━━━ Extracted entries
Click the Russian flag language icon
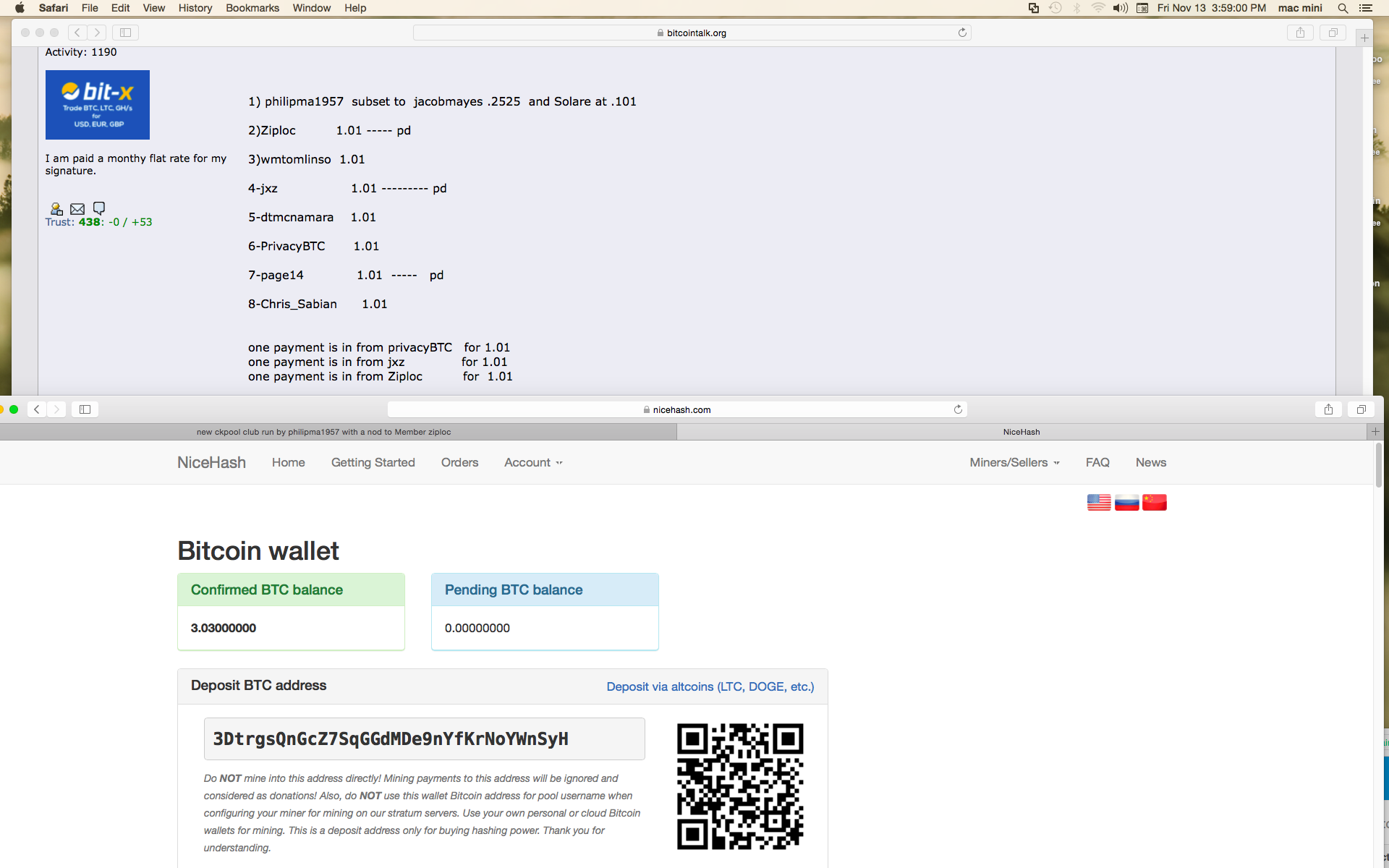 point(1126,502)
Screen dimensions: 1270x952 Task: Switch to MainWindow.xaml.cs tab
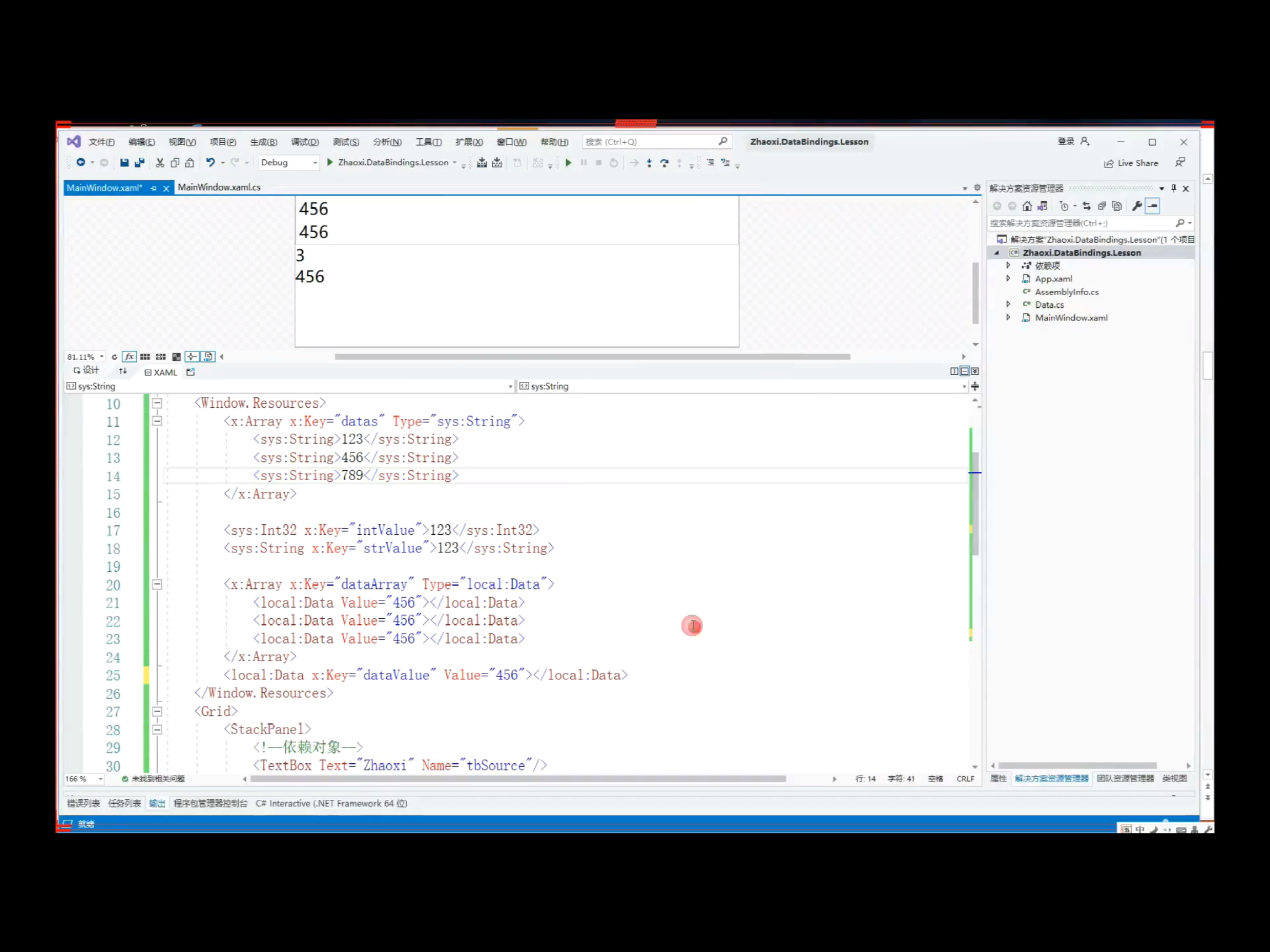tap(219, 187)
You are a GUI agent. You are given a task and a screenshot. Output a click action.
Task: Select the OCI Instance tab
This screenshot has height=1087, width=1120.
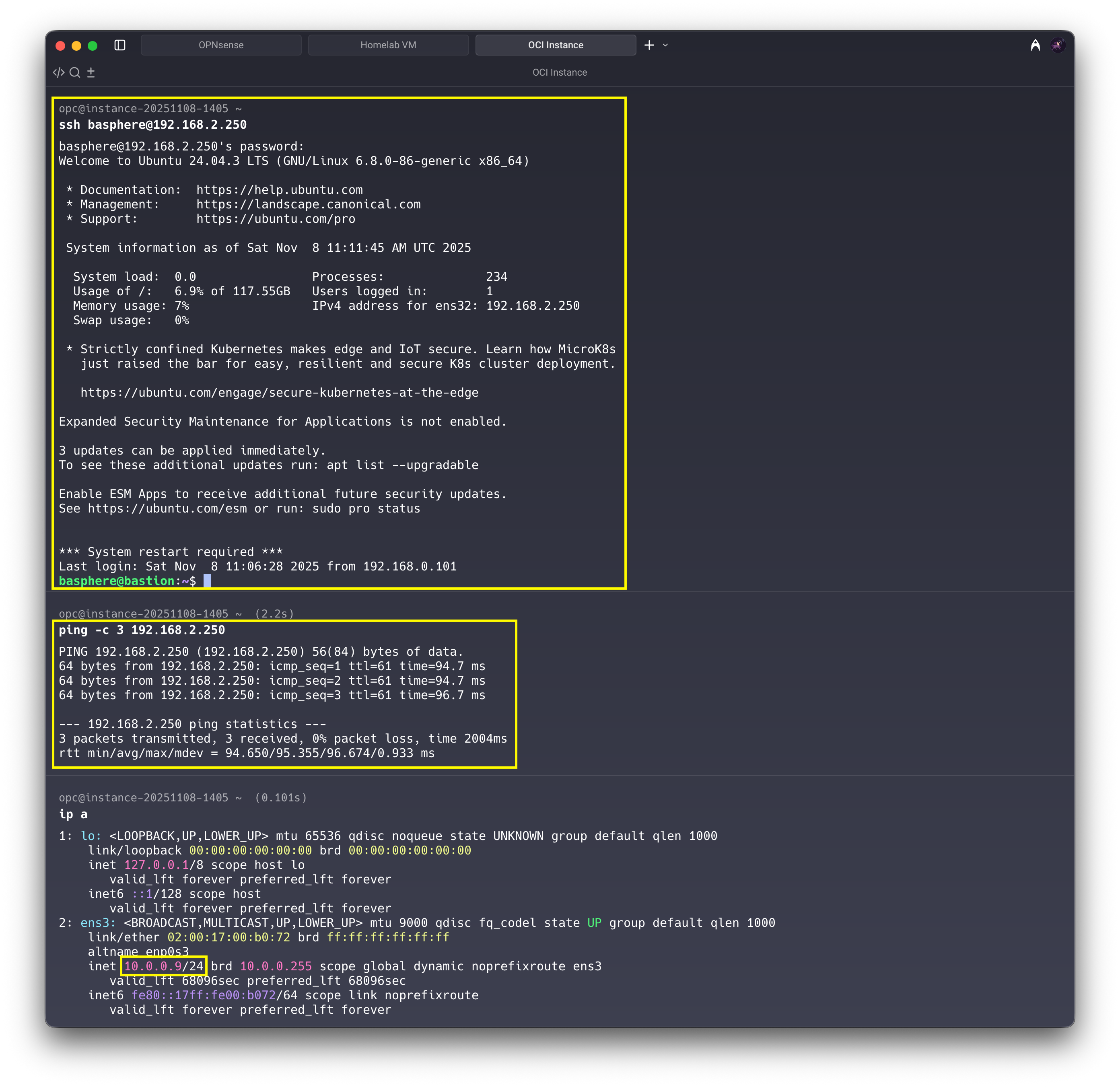point(556,45)
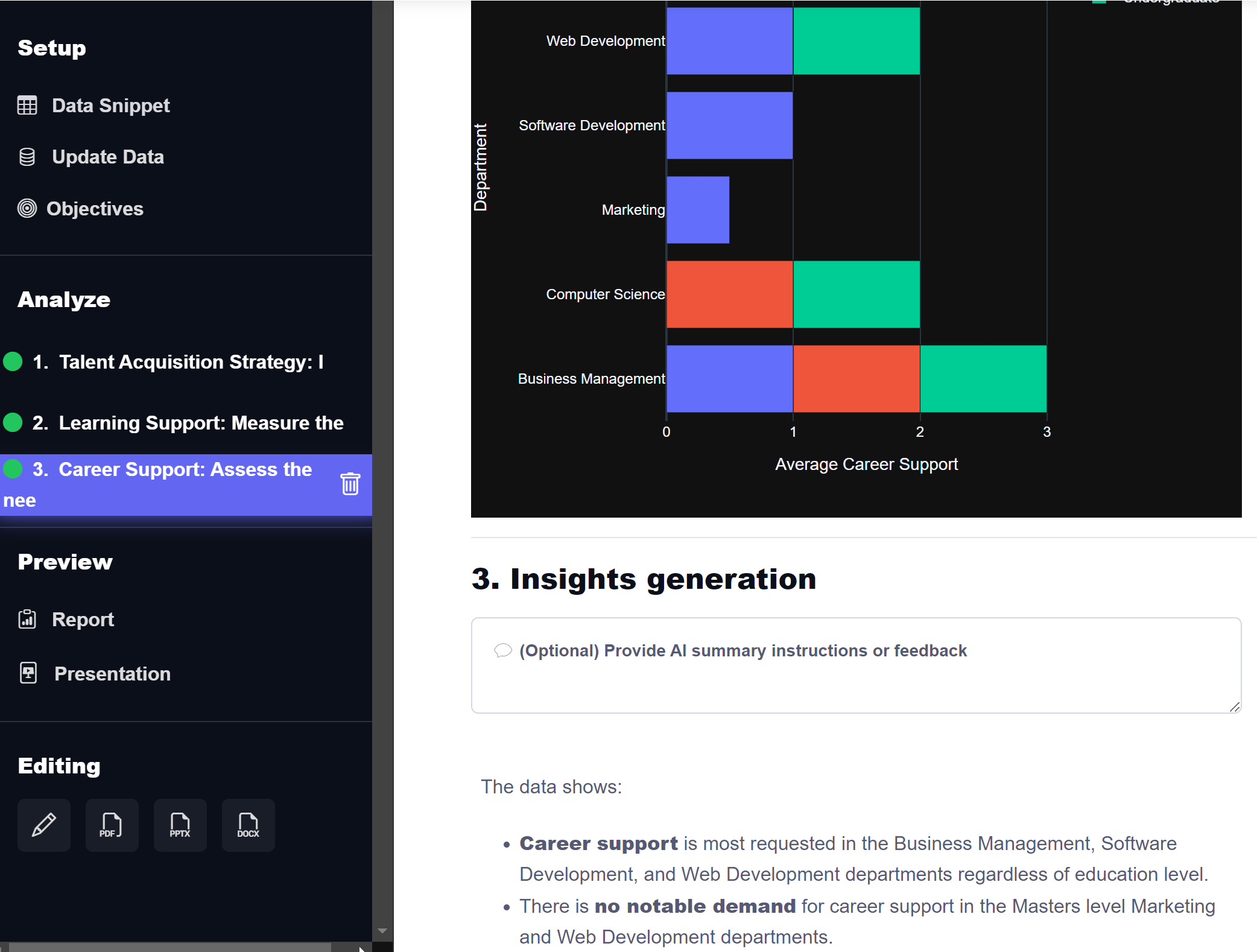Export as PPTX file icon

coord(180,825)
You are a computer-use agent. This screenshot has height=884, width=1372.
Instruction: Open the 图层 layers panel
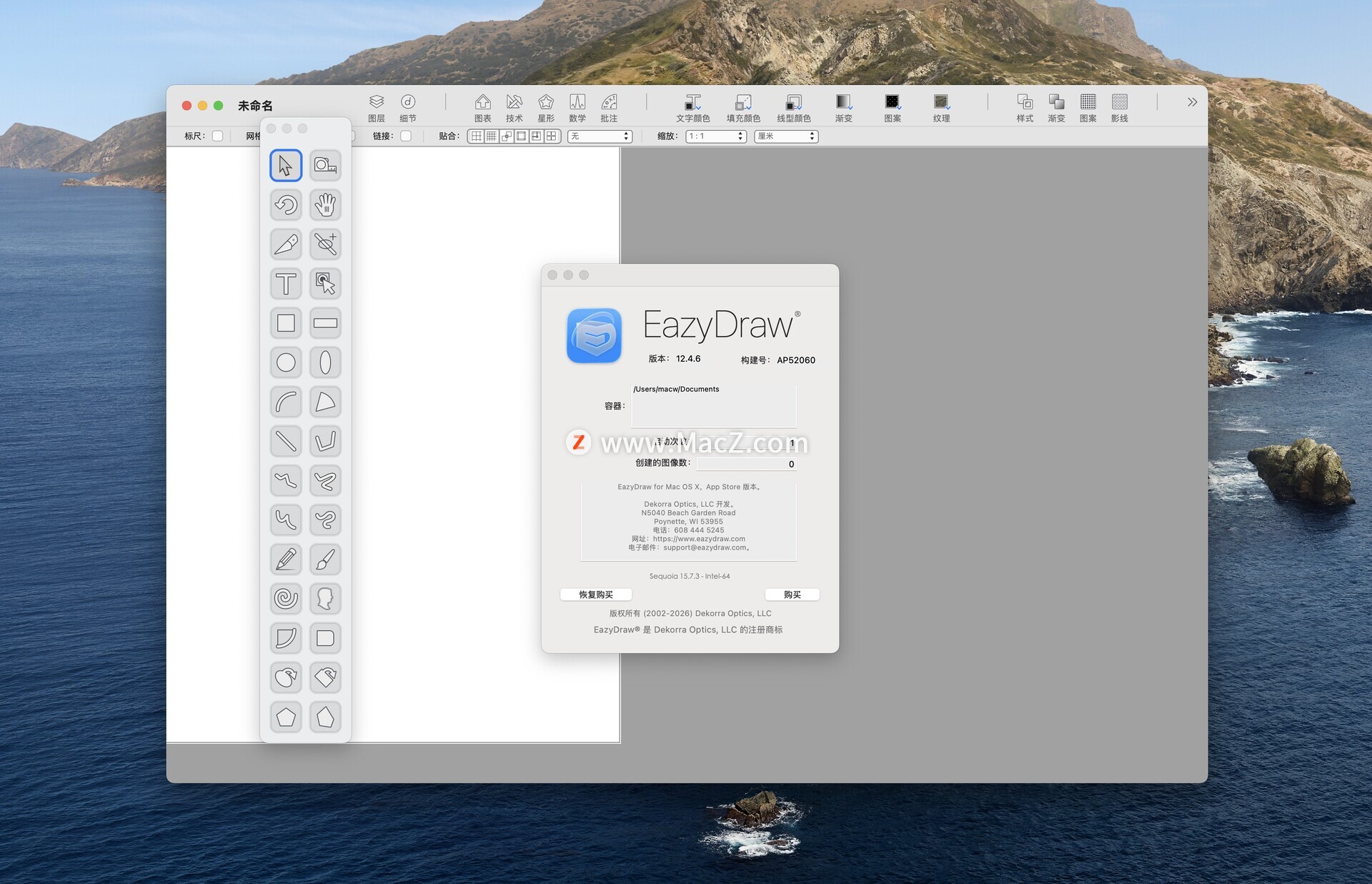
━━━━━━
What needs to be done:
Please write the data out again exactly, but do not carry over the pictures.

Answer space:
Click the Russian flag language icon
 point(1126,502)
Screen dimensions: 1270x952 Task: Switch to MainWindow.xaml.cs tab
tap(219, 187)
You are a GUI agent. You are given a task and a screenshot. Output a click action.
Task: Select the OCI Instance tab
This screenshot has height=1087, width=1120.
point(556,45)
Export as PPTX file icon

coord(180,825)
You are a computer-use agent. This screenshot has height=884, width=1372.
Instruction: Open the 图层 layers panel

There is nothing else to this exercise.